Text block »
A: There has been a new approach that you may consider. Your question involves the energy conversion between heat energy and Gibbs free energy. Since the two both are non- conserved quantities, the changes in heat energy and both Gibbs free energy can be divided into the two parts: one is the fluxes, the other one is the productions. For heat energy, $\delta Q$ is the heat flux, and another term, the heat production comes from energy conversion. Using $d_iq $ denotes the heat production, $d_eq =\delta Q$ denotes the heat flux, a new state function can be defined by
\begin{align}dq=d_eq+d_iq.\end{align}
Where $q$ denotes the heat energy within the system. Similarly. we have
\begin{align}dG=d_eG+d_iG. \end{align}
Where $d_eG$ is Gibbs free energy flux. and $d_iG$ is Gibbs free energy production.
In your case, we have
\begin{align}d_iG=\sum_j\Delta \mu_jdN_j＝-d_iq. \end{align}
For energy conversion, the first law does not involve the temperature gradient.
The entropy production
\begin{align}d_iS=\Delta \left(\frac{1}{T}\right)dq+
\sum_j\frac{1}{T}\Delta \mu_jdN_j+\Delta \left(\frac{p}{T}\right)dV\ge0.\end{align}
The  driving force of the process is $\Delta(1/T)$, so for the second law, the temperature gradient must be considered.
More details can be seen in the paper
http://arxiv.org/pdf/1201.4284v5.pdf
A: Bowlofred's answer is correct.  You can get some insight by studying Feynman's Brownian ratchet - an attempt to get energy out of heat using statistical fluctuations  (This also relates to your second point - that the Second Law is statistical in nature.)  It consists of a tiny paddle wheel and a ratchet, and appears to be an example of a Maxwell's demon, able to extract useful work from random fluctuations in a system at thermal equilibrium in violation of the second law of thermodynamics. Detailed analysis shows why it cannot actually do this.  A photovoltaic cell is rather similar - it only works if the electrons are mostly bound to start with, so that they can then be ejected by a photon.
The exact mechanism may be complicated, but the result is always the same - you cannot extract energy from heat without a heat engine that rejects heat at a lower temperature.

Task instructions »
A. Translate this sentence from the thermodynamics discussion above into Spanish: "The exact mechanism may be complicated, but the result is always the same - you cannot extract energy from heat without a heat engine that rejects heat at a lower temperature."
B. According to the thermodynamics discussion above, what does Feynman's Brownian ratchet consist of?
C. Summarize the thermodynamics discussion above in two sentences.

Exercise data »
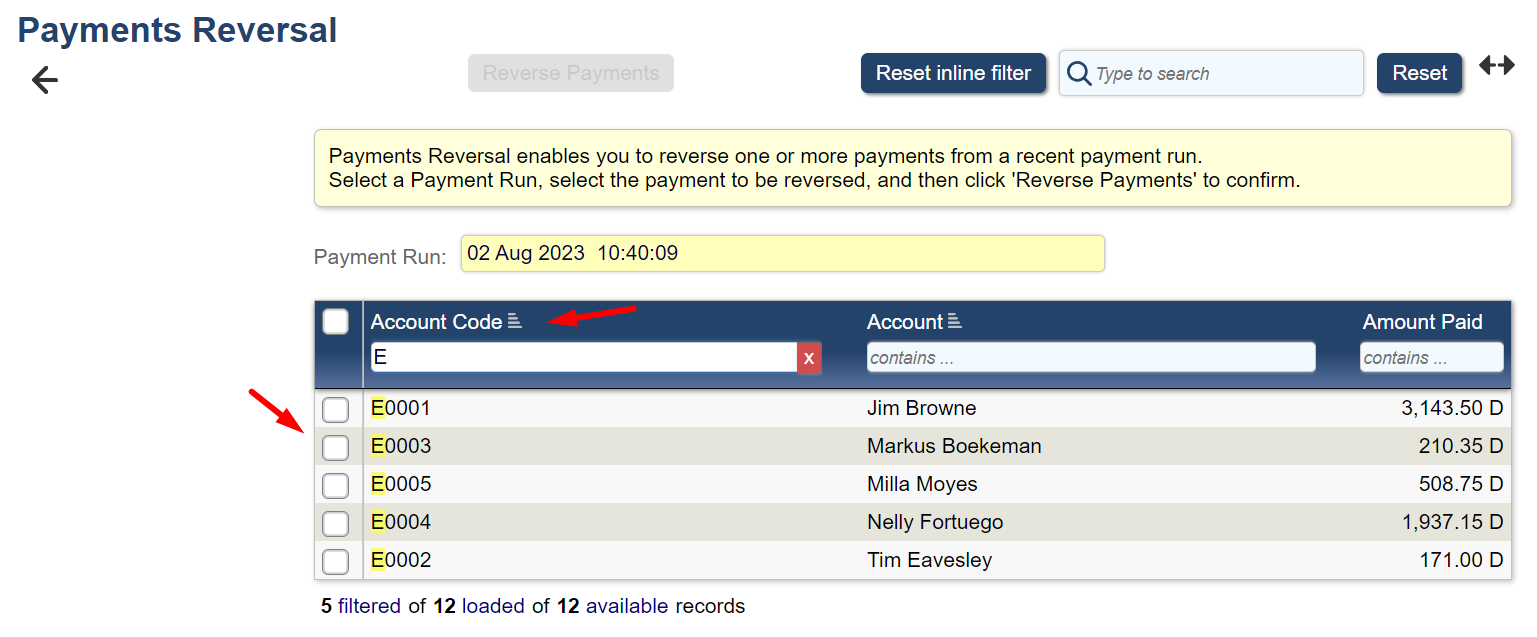Select the checkbox for E0001 Jim Browne
Image resolution: width=1537 pixels, height=637 pixels.
coord(336,409)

Solutions per task »
A. El mecanismo exacto puede ser complicado, pero el resultado es siempre el mismo: no se puede extraer energía del calor sin una máquina térmica que ceda calor a una temperatura más baja.

B. A tiny paddle wheel and a ratchet.

C. The first answer splits changes in heat energy and Gibbs free energy into flux and production parts, and notes that the first law does not involve the temperature gradient while the second law must consider it, since the driving force is Δ(1/T). The second answer agrees with Bowlofred and points to Feynman's Brownian ratchet, which appears to extract work from random fluctuations at thermal equilibrium but cannot, concluding that energy cannot be extracted from heat without a heat engine that rejects heat at a lower temperature.